Click on icons for more stories

 

Saturday 7 June 2008 (02 Jumada al-Thani 1429)

 
EECP Treatment Raises Hope for Cardiac Patients
Mohammed Ashraf, Arab News
 

THIRUVANANTHAPURAM, 7 June 2008 — Kerala-based Med.Links Cardiocare Private Limited has introduced the Enhanced External Counter Pulsation (EECP) treatment, which helps treat cardiac patients nonsurgically without risk, for the first time in the state.

“If you have heart disease, you probably know all about statins (cholesterol-lowering medications) and beta blockers (blood pressure medication), angioplasty and bypass surgery, and the benefits of regular exercise,” explains Dr. Ajith Joy K., the chief executive officer. “What is to be done when all these treatments fail or when someone is not fit for the above treatments? About 30 percent of all cardiac patients are in this category and they live on suffering with chest pain, mobility restriction, severe breathlessness, swelling on the feet, etc. The EECP could be an approved treatment method for them.”

The idea behind this wacky-sounding treatment is to decrease the demand on an ailing heart by helping it push blood through the body. According to the team of doctors at the Med.Links, the EECP diminishes the symptoms of ischemia.

In numerous studies, EECP has been shown to relieve angina, improve exercise tolerance, and decrease the degree of ischemia in a cardiac stress test.

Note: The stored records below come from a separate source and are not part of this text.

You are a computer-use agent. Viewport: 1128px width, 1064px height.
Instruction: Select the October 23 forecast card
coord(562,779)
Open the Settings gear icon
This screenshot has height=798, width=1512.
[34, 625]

“The EECP works amazingly well to relieve chest pain for most patients. Patients who have undergone surgery but still suffer from chest pain and breathlessness and those who have symptoms even after optimal medical management and post-angioplasty can be helped by this treatment,” he said.

First approved by the Food and Drug Administration in 1995, EECP is most often used in patients with stable angina, the kind that often lasts five minutes or less, is brought on by physical exertion and is usually relieved by drugs like nitroglycerin.

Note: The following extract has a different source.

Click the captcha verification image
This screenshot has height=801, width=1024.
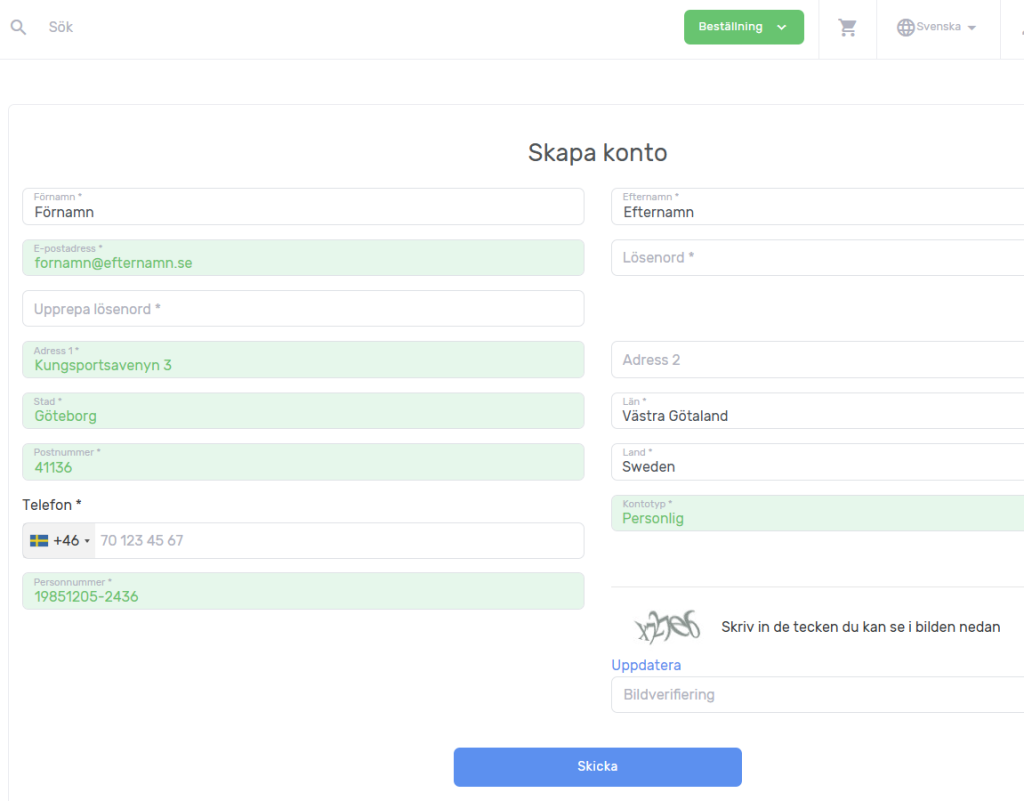click(667, 627)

“Unfortunately, stable angina isn’t always easily controlled with medications, and some people just aren’t good candidates for angioplasty or surgery. That’s where EECP comes in,” said Dr. Joy.

Patients lie down during the procedure, which lasts an hour, and is performed once a day, five times a week, for seven weeks. The 35 hours of nonsurgical outpatient-based treatment where pneumatic cuffs like BP cuffs are placed around the calves, thighs and buttocks, timed to inflate in progression.

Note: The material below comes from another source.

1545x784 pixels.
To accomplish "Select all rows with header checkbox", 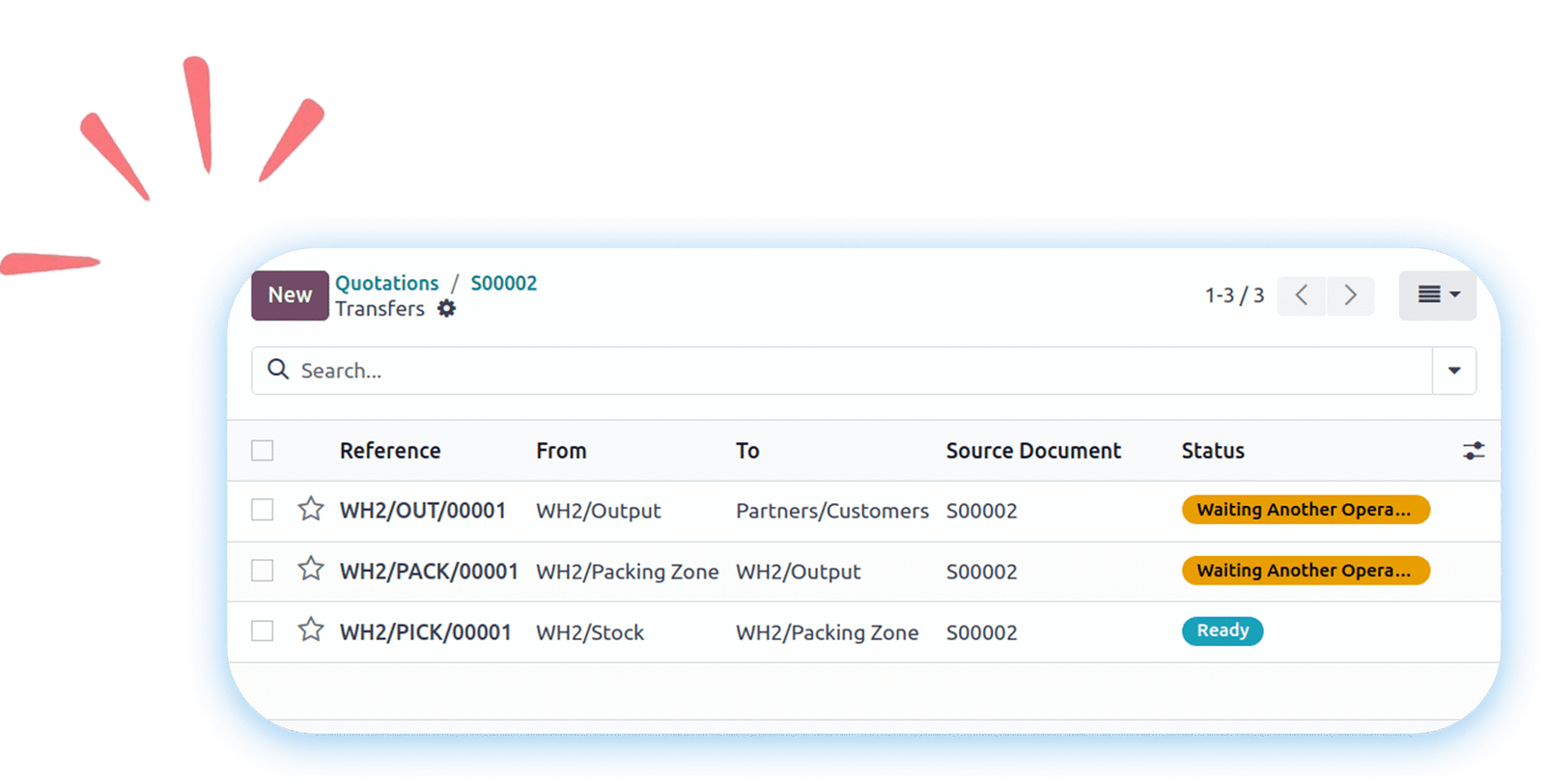I will click(x=263, y=451).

Starting with the section around the calves, when the heart reaches its resting phase between beats, as each cuff inflates, it squeezes blood out of the legs and back to the heart. The cuffs are timed to inflate and deflate based on the individual’s electrocardiogram.

“It feels like a deep muscle massage,” says Dr. Joy, who administers EECP to patients here. “The most common side effect is chafing of the skin, usually prevented by wearing elastic clothing”.

The cost comes to around $6,000, which is much lower compared to $60,000 for bypass surgery. The treatment involves no surgery, no needles, no hospital admission or no pain. Atrial fibrillation is a relative contraindication, because the varying heart rate makes it impossible to time the inflation and deflation of the cuffs. In the subset of individuals with atrial fibrillation, high degree heart block, and a permanent pacemaker who are pacemaker dependent, it may still be possible to perform EECP.

“Intriguingly, recent studies suggest that the heart responds to this extra flow of blood by producing tiny blood vessels called collaterals naturally bypassing the blocked blood vessels to better nourish the heart. That is why the benefits of EECP often last 5-6 years in 87 percent of the treated patients,” he says.

The EECP may also be useful in other hard-to-treat conditions like heart failure. It’s US FDA approved and is currently used in over 1500 centers in the USA and about 20 centers in India. That may change to a situation where it may be present in most households, as the benefits of squeeze therapy become better known among the medical community.